**Estratto**
----------------------------------------

Quanto a quello vecchio, come vedete, non è facile liberarsene: categorie, schemi, ipoteche, fantasmi ingombrano ancora il campo. Forse, per uscire davvero dal Novecento, bisognerebbe essere come voi, che lì avete solo un piede, anzi un dito. Essere come Leonardo, che l'altra mattina - fra i banchi di un liceo romano - mi spiegava che per lui "destra" e "sinistra" non sono che concetti astratti: non voglio essere né di destra né di sinistra, non mi interessa, voglio avere un'idea mia. Nessun tono qualunquista, no: una serietà assoluta, pensosa. Di che anno sei, Leonardo? Del 2001. Ah ecco, per il te il Novecento è finito davvero. Anzi, non è mai cominciato.

----------------------------------------

**Set di dati**
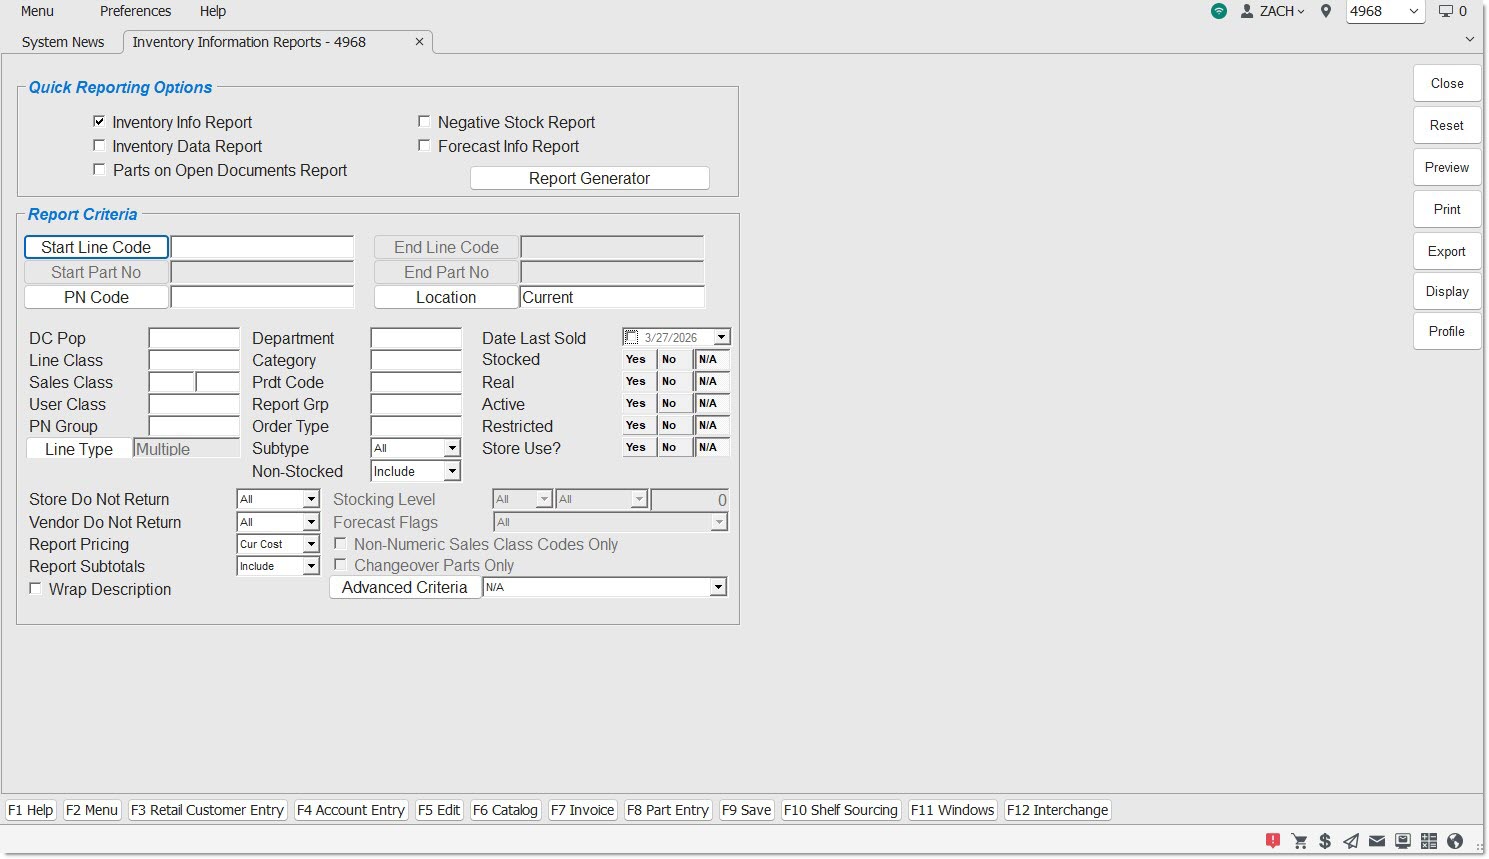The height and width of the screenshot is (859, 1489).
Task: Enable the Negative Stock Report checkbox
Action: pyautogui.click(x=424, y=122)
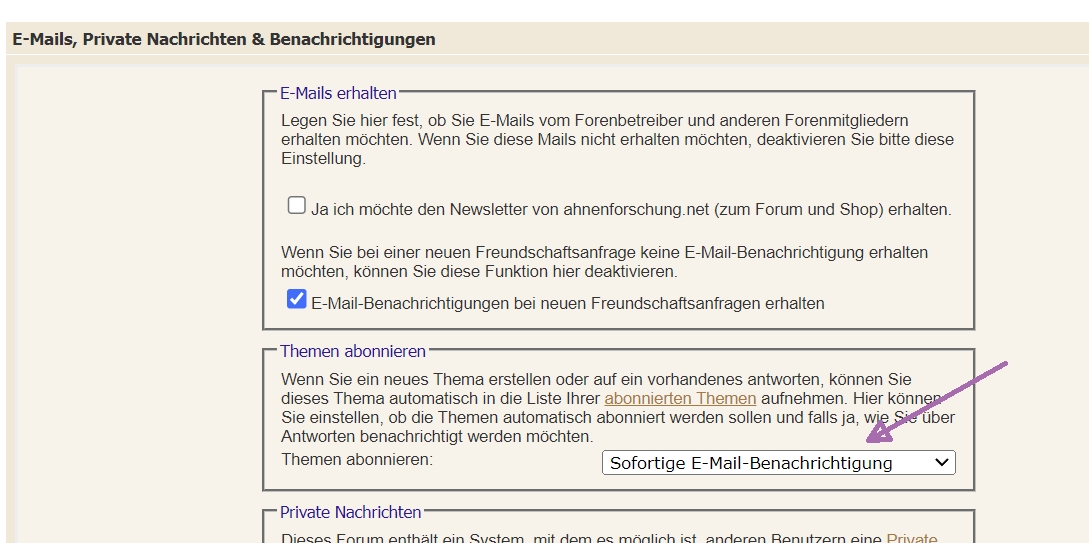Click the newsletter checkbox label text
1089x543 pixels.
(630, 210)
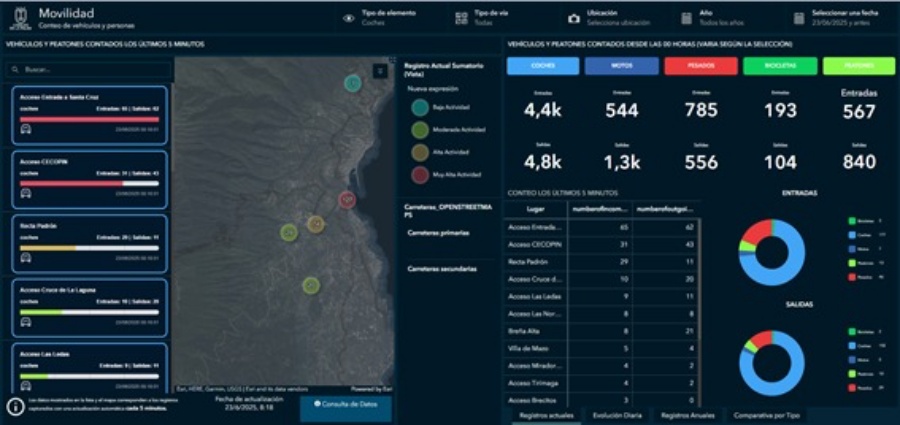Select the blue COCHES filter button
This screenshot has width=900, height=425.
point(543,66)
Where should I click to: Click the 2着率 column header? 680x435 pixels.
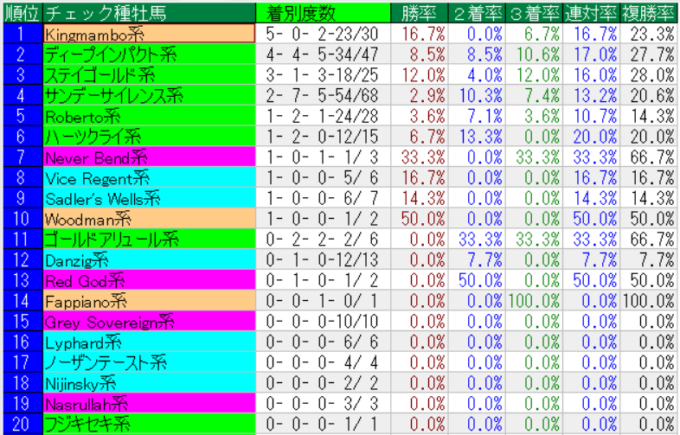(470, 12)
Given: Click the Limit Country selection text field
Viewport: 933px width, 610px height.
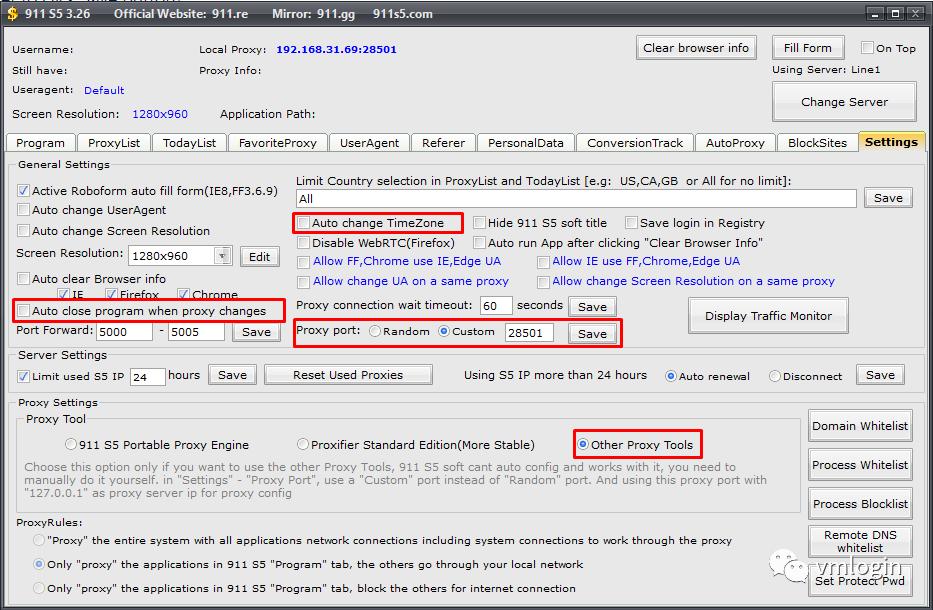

----------------------------------------

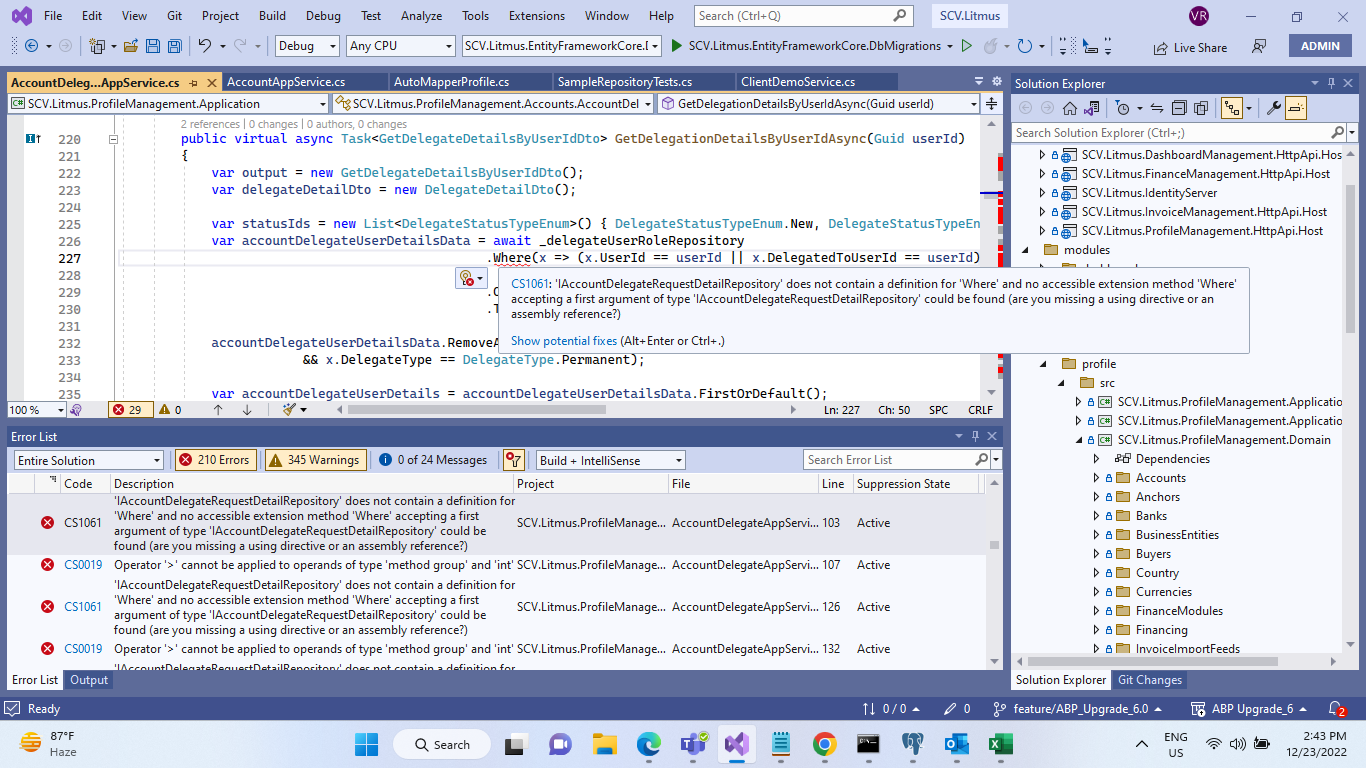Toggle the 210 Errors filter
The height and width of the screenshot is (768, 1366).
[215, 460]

----------------------------------------

**Richiesta**
Trascrivi per intero, senza alcuna modifica, l'estratto sull'uscita dal Novecento. Le voci non hanno alcun ruolo in questo compito.

**Compito svolto**
Quanto a quello vecchio, come vedete, non è facile liberarsene: categorie, schemi, ipoteche, fantasmi ingombrano ancora il campo. Forse, per uscire davvero dal Novecento, bisognerebbe essere come voi, che lì avete solo un piede, anzi un dito. Essere come Leonardo, che l'altra mattina - fra i banchi di un liceo romano - mi spiegava che per lui "destra" e "sinistra" non sono che concetti astratti: non voglio essere né di destra né di sinistra, non mi interessa, voglio avere un'idea mia. Nessun tono qualunquista, no: una serietà assoluta, pensosa. Di che anno sei, Leonardo? Del 2001. Ah ecco, per il te il Novecento è finito davvero. Anzi, non è mai cominciato.